Their posture-sensing prototype was built with a Microsoft Surface Book, augmented with sensors to measure the background actions of the interactions. These additional sensing capabilities measure the nuances of the user’s grip, the angle of the tablet, the presence and orientation of the user’s palm on the screen while writing or sketching, and the direction the user is reaching to the screen.

“This project was a really fun and exciting summation of some ideas about tablet interaction that we'd had brewing for a long time,” said Ken Hinckley, Principal Researcher & Manager of the EPIC (Extended Perception, Interaction, and Cognition) Research Group at Microsoft Research. “I could even point to sketches of some of the concepts that appeared in my notebooks over 10 years ago. But we could never realize them until Yang showed up, banged out some amazing hardware within just a couple of weeks, and then got going on some equally amazing software that showed just how much latent potential there is in a few simple sensors that fill in the critical missing information to make interaction with devices truly more natural: the context of use. Because the nature of peoples' intent, activity, and expectations change as they shift between one posture of use and another.”

Zhang said he had a great experience during his first internship with Microsoft Research and enjoyed the summer there.

“Most of their research focuses on domains where research has great potentials to be applied to products and affect millions of users. I learned quite a lot from working with their researchers.

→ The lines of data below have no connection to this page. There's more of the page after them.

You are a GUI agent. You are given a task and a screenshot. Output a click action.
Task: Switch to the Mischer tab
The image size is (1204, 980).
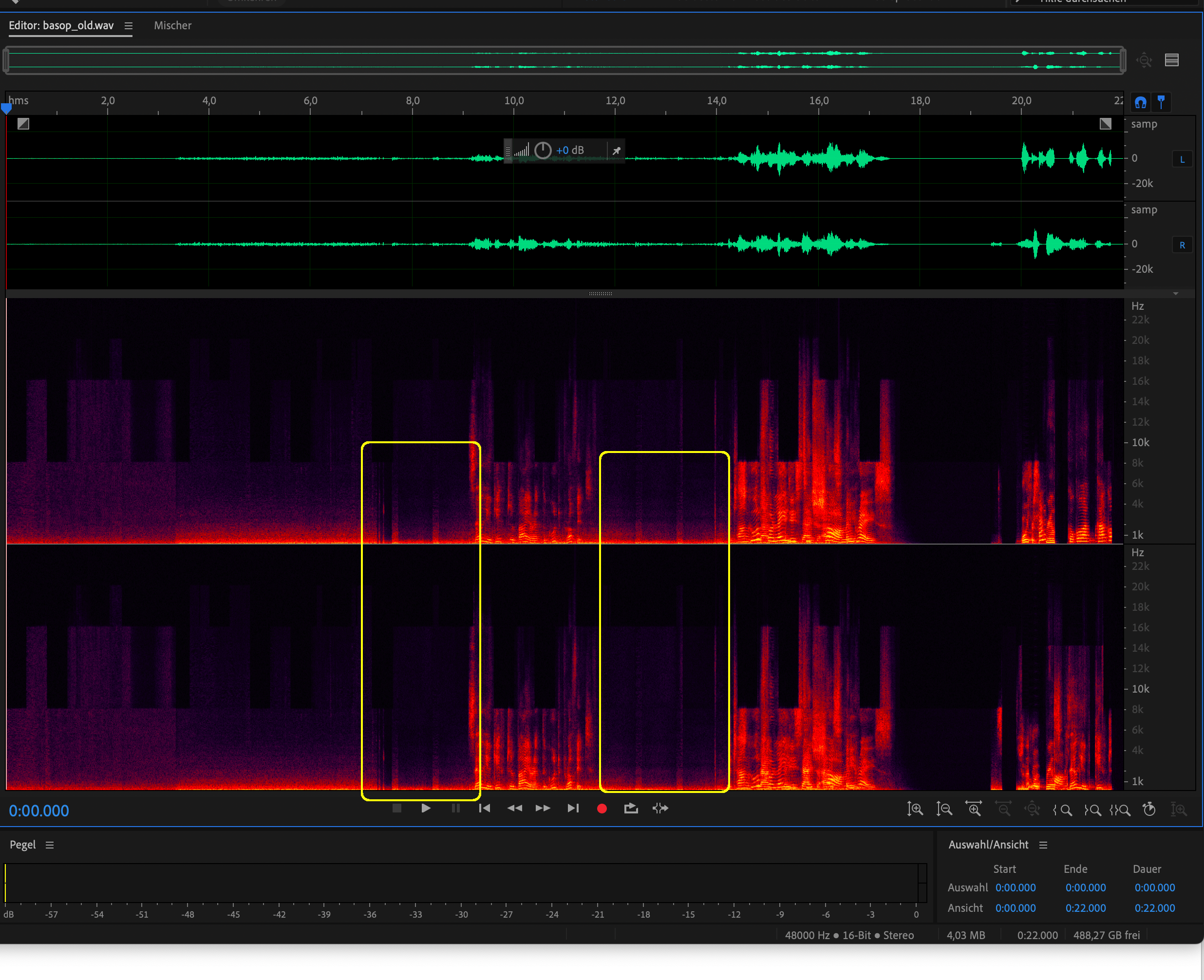173,25
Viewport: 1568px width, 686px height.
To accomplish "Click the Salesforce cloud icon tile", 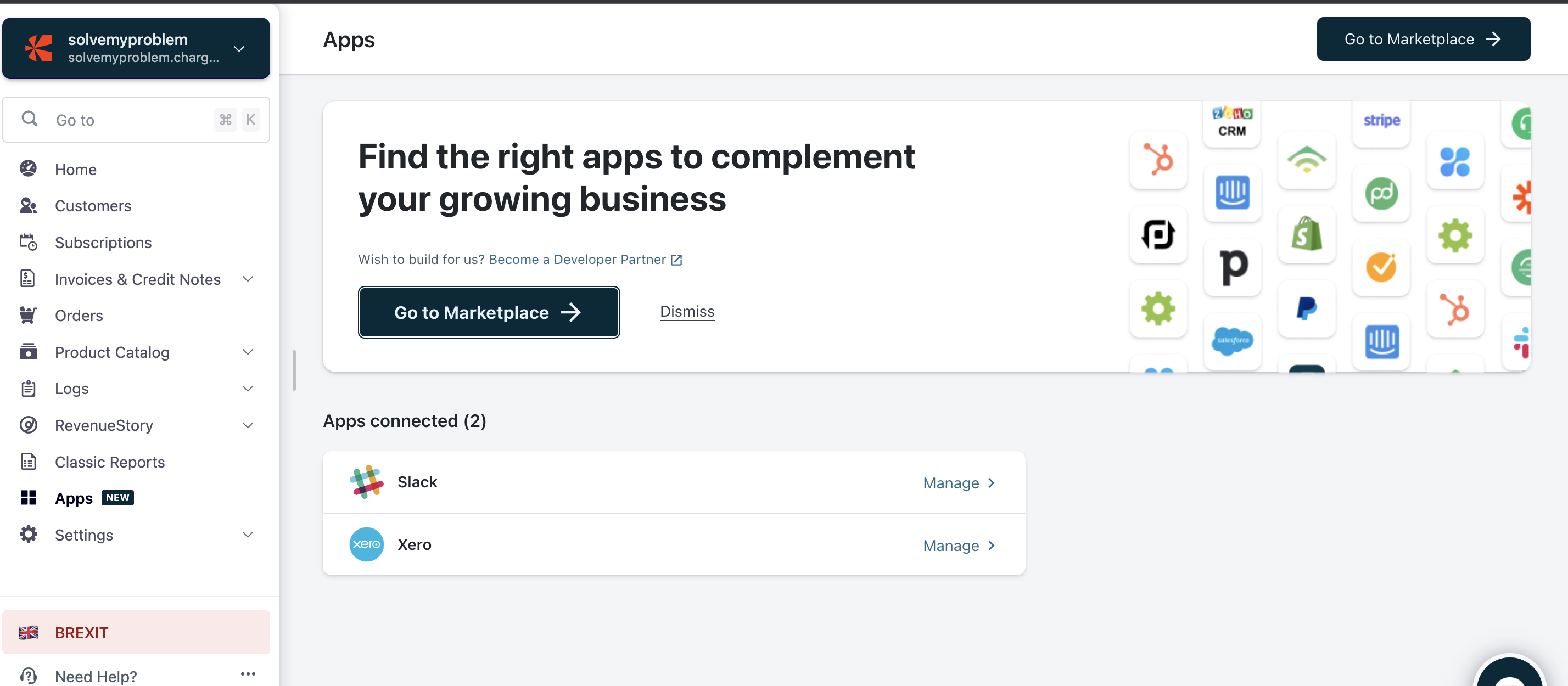I will [1232, 341].
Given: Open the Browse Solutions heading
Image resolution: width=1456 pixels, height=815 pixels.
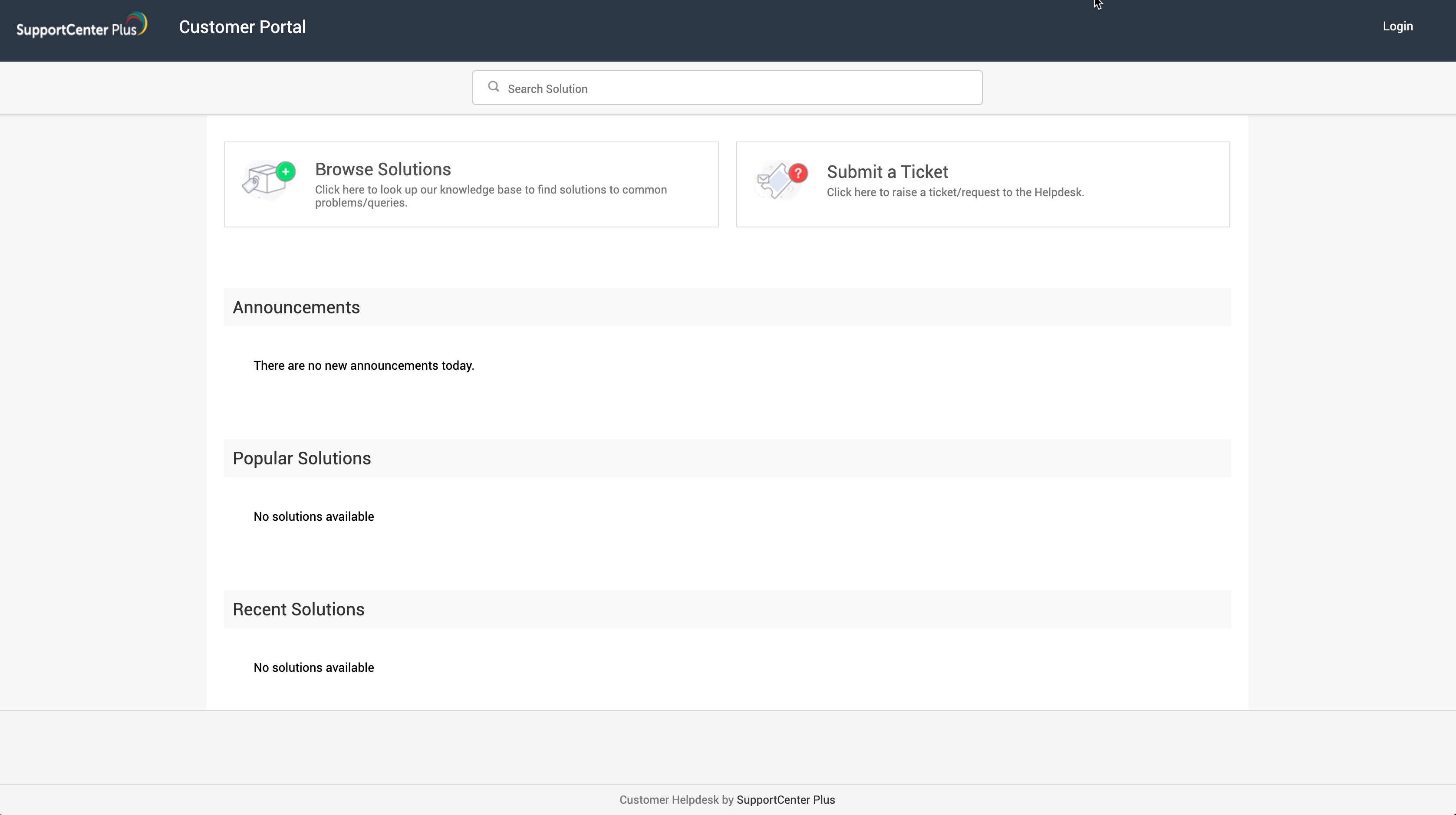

Also, since Microsoft Research is one of the top places where HCI students would go for internships, I made a lot of friends there,” said Zhang.

Other contributors to this research paper include fellow Carnegie Mellon University HCI PhD student Gierad Laput, as well as Michel Pahud, Christian Holz, Haijun Xia, Michael McGuffin, Xiao Tu, Andrew Mittereder, Fei Su, William Buxton, and Ken Hinckley.

This work will be presented at CHI 2019 on Wednesday, May 8 at 11:00 a.m. in the Paper Session: “Mobile Interactions.”